_PROBLEM TO WORK ON_
When you copy the data, keep every line exactly as written and skip the pictures.

_DATA_
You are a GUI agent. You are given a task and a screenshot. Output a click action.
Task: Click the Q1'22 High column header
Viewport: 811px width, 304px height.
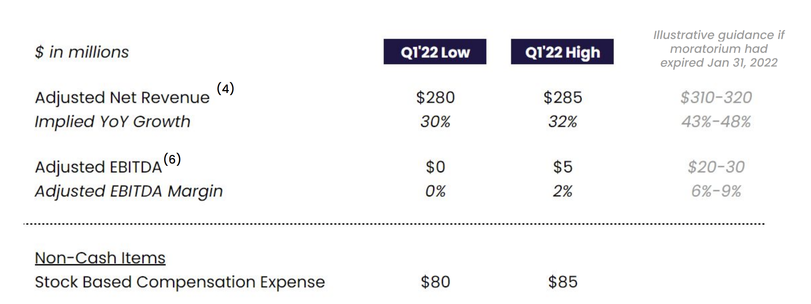pyautogui.click(x=562, y=52)
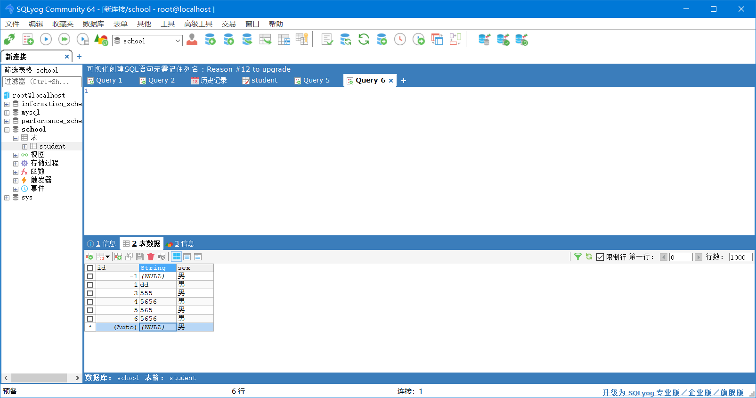Switch to grid view in result pane
Image resolution: width=756 pixels, height=398 pixels.
click(177, 257)
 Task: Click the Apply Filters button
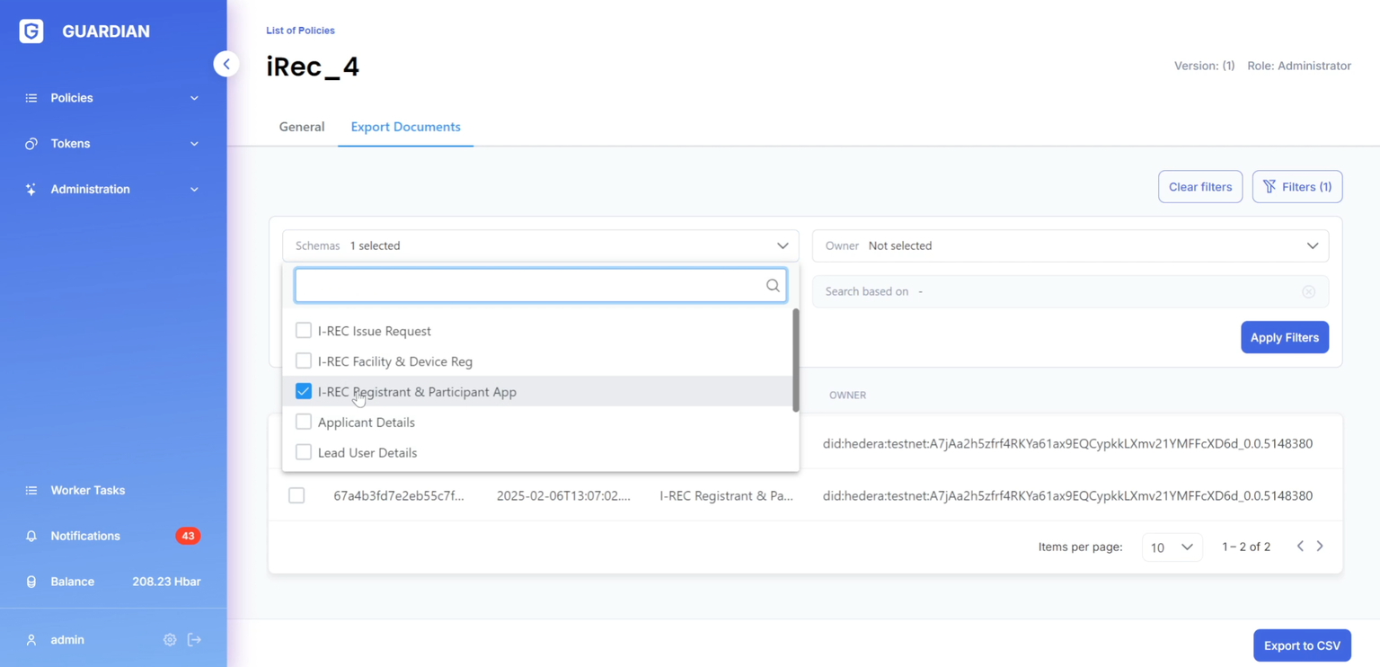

_OUTPUT FOR THIS TASK_
You are a GUI agent. You are given a task and a screenshot. Output a click action.
Task: Click the Q1'22 High column header
Viewport: 811px width, 304px height.
pyautogui.click(x=562, y=52)
Switch to grid view in result pane
Image resolution: width=756 pixels, height=398 pixels.
click(177, 257)
 Task: Click the Apply Filters button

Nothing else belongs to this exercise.